Amor-amizade: talvez a melhor definição de
alguma coisa que a gente já fez. Esse amor raro, misturado, feito para nos
levantar e derrubar ao mesmo tempo. Tão nosso. A gente nunca conseguiu se
deixar ir. Mesmo com todos os desapegos, tentativas de expulsar de dentro do
coração, investidas falhas e limites incertos: a gente nunca parou de se
guardar. Nem que tenha sido de uma forma escondida ou escancarada - mas mentida
-, a gente nunca conseguiu quebrar nossa promessa. Nem mesmo quando a primeira
música que te mostrei dizia que eu ia embora.
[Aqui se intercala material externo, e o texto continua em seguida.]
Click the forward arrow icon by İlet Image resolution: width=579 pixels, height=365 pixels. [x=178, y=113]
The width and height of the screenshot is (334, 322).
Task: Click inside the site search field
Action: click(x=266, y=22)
É bom saber que no fundo, no fundo, a gente
nunca mudou. Nem iremos. Uma delícia ouvir que ainda te causo sorrisos. Você
sabe que por aqui também. O jardim continua bagunçado, como sempre, mas bem
cuidado. A cada flor que nasce, lembro do significado de “cativar”. Lembro de
você, nem que por meio segundo. Lembro tanto de como me deixei ser cativada por
uma pessoa tão inconstante quanto eu. Logo nós, que mesmo tão cancerianos,
temos toda essa falta de certeza.
A gente sempre vai ser esse parêntese em
aberto.
Guardo flores assim. Cartas, caixas. Você.
Amores
também.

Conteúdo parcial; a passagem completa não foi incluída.